╭──

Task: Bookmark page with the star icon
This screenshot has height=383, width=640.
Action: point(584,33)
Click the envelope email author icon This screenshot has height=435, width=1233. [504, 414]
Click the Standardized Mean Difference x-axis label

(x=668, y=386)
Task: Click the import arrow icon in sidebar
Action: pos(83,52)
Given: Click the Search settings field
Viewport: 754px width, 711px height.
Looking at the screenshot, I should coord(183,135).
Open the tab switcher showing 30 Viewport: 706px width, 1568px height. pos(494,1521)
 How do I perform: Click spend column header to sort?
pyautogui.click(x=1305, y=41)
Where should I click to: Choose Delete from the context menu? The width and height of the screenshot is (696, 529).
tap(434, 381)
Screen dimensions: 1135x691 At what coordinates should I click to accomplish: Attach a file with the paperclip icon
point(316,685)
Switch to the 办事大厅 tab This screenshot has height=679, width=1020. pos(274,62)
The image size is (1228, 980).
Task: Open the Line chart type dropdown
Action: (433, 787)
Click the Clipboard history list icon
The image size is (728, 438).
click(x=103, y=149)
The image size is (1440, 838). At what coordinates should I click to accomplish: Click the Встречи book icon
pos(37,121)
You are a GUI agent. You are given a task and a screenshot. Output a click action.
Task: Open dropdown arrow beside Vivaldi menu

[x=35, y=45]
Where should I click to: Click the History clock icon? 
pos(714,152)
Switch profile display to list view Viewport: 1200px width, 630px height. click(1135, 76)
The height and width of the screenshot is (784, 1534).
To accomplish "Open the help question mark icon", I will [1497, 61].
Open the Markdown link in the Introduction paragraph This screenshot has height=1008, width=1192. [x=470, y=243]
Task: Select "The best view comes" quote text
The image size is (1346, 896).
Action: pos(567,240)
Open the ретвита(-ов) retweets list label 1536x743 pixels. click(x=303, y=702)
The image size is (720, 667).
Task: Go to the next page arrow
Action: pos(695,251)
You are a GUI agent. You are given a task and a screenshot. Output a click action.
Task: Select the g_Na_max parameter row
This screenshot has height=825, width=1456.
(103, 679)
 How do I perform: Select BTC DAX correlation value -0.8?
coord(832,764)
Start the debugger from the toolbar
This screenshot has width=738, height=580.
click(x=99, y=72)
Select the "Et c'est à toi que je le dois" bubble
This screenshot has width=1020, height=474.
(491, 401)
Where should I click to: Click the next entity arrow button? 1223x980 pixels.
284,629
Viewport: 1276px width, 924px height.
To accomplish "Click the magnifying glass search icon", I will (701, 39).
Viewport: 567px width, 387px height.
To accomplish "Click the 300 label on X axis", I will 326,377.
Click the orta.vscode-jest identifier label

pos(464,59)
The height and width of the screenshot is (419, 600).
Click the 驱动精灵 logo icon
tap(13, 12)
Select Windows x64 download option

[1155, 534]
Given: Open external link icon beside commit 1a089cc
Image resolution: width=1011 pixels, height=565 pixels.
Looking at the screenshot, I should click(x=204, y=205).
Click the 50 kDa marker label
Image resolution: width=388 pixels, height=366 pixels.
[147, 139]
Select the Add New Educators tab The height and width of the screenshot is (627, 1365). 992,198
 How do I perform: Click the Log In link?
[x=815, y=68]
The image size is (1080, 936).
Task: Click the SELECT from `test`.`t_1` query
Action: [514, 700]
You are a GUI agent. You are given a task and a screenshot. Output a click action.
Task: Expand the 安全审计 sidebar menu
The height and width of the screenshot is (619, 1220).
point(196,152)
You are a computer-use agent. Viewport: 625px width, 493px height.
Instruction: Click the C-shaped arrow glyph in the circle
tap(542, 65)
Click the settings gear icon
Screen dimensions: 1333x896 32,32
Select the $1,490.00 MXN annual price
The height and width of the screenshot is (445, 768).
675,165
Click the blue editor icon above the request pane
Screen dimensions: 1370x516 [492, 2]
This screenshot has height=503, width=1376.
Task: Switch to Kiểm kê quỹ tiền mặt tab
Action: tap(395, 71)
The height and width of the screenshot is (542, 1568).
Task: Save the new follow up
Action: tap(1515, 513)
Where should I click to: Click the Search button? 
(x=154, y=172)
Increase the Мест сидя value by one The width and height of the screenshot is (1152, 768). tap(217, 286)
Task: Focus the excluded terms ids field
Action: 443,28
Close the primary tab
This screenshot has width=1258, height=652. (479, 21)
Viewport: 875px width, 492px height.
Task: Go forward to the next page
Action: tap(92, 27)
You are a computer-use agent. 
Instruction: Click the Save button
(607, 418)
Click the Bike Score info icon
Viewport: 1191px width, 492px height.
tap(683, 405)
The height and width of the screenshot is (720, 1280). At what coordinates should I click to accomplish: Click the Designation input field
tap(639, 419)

╰──

The complete material must be repeated exactly.

_RESPONSE AREA_
Task: Bookmark page with the star icon
This screenshot has height=383, width=640.
Action: point(584,33)
Click the envelope email author icon This screenshot has height=435, width=1233. [504, 414]
Click the Standardized Mean Difference x-axis label

(x=668, y=386)
Task: Click the import arrow icon in sidebar
Action: pos(83,52)
Given: Click the Search settings field
Viewport: 754px width, 711px height.
Looking at the screenshot, I should coord(183,135).
Open the tab switcher showing 30 Viewport: 706px width, 1568px height. pos(494,1521)
 How do I perform: Click spend column header to sort?
pyautogui.click(x=1305, y=41)
Where should I click to: Choose Delete from the context menu? The width and height of the screenshot is (696, 529).
tap(434, 381)
Screen dimensions: 1135x691 At what coordinates should I click to accomplish: Attach a file with the paperclip icon
point(316,685)
Switch to the 办事大厅 tab This screenshot has height=679, width=1020. pos(274,62)
The image size is (1228, 980).
Task: Open the Line chart type dropdown
Action: (433, 787)
Click the Clipboard history list icon
The image size is (728, 438).
click(x=103, y=149)
The image size is (1440, 838). At what coordinates should I click to accomplish: Click the Встречи book icon
pos(37,121)
You are a GUI agent. You are given a task and a screenshot. Output a click action.
Task: Open dropdown arrow beside Vivaldi menu

[x=35, y=45]
Where should I click to: Click the History clock icon? 
pos(714,152)
Switch profile display to list view Viewport: 1200px width, 630px height. click(1135, 76)
The height and width of the screenshot is (784, 1534).
To accomplish "Open the help question mark icon", I will [1497, 61].
Open the Markdown link in the Introduction paragraph This screenshot has height=1008, width=1192. [x=470, y=243]
Task: Select "The best view comes" quote text
The image size is (1346, 896).
Action: pos(567,240)
Open the ретвита(-ов) retweets list label 1536x743 pixels. click(x=303, y=702)
The image size is (720, 667).
Task: Go to the next page arrow
Action: pos(695,251)
You are a GUI agent. You are given a task and a screenshot. Output a click action.
Task: Select the g_Na_max parameter row
This screenshot has height=825, width=1456.
(103, 679)
 How do I perform: Select BTC DAX correlation value -0.8?
coord(832,764)
Start the debugger from the toolbar
This screenshot has width=738, height=580.
click(x=99, y=72)
Select the "Et c'est à toi que je le dois" bubble
This screenshot has width=1020, height=474.
(491, 401)
Where should I click to: Click the next entity arrow button? 1223x980 pixels.
284,629
Viewport: 1276px width, 924px height.
To accomplish "Click the magnifying glass search icon", I will (701, 39).
Viewport: 567px width, 387px height.
To accomplish "Click the 300 label on X axis", I will 326,377.
Click the orta.vscode-jest identifier label

pos(464,59)
The height and width of the screenshot is (419, 600).
Click the 驱动精灵 logo icon
tap(13, 12)
Select Windows x64 download option

[1155, 534]
Given: Open external link icon beside commit 1a089cc
Image resolution: width=1011 pixels, height=565 pixels.
Looking at the screenshot, I should click(x=204, y=205).
Click the 50 kDa marker label
Image resolution: width=388 pixels, height=366 pixels.
[147, 139]
Select the Add New Educators tab The height and width of the screenshot is (627, 1365). 992,198
 How do I perform: Click the Log In link?
[x=815, y=68]
The image size is (1080, 936).
Task: Click the SELECT from `test`.`t_1` query
Action: [514, 700]
You are a GUI agent. You are given a task and a screenshot. Output a click action.
Task: Expand the 安全审计 sidebar menu
The height and width of the screenshot is (619, 1220).
point(196,152)
You are a computer-use agent. Viewport: 625px width, 493px height.
Instruction: Click the C-shaped arrow glyph in the circle
tap(542, 65)
Click the settings gear icon
Screen dimensions: 1333x896 32,32
Select the $1,490.00 MXN annual price
The height and width of the screenshot is (445, 768).
675,165
Click the blue editor icon above the request pane
Screen dimensions: 1370x516 [492, 2]
This screenshot has height=503, width=1376.
Task: Switch to Kiểm kê quỹ tiền mặt tab
Action: tap(395, 71)
The height and width of the screenshot is (542, 1568).
Task: Save the new follow up
Action: tap(1515, 513)
Where should I click to: Click the Search button? 
(x=154, y=172)
Increase the Мест сидя value by one The width and height of the screenshot is (1152, 768). tap(217, 286)
Task: Focus the excluded terms ids field
Action: 443,28
Close the primary tab
This screenshot has width=1258, height=652. (479, 21)
Viewport: 875px width, 492px height.
Task: Go forward to the next page
Action: tap(92, 27)
You are a computer-use agent. 
Instruction: Click the Save button
(607, 418)
Click the Bike Score info icon
Viewport: 1191px width, 492px height.
tap(683, 405)
The height and width of the screenshot is (720, 1280). At what coordinates should I click to accomplish: Click the Designation input field
tap(639, 419)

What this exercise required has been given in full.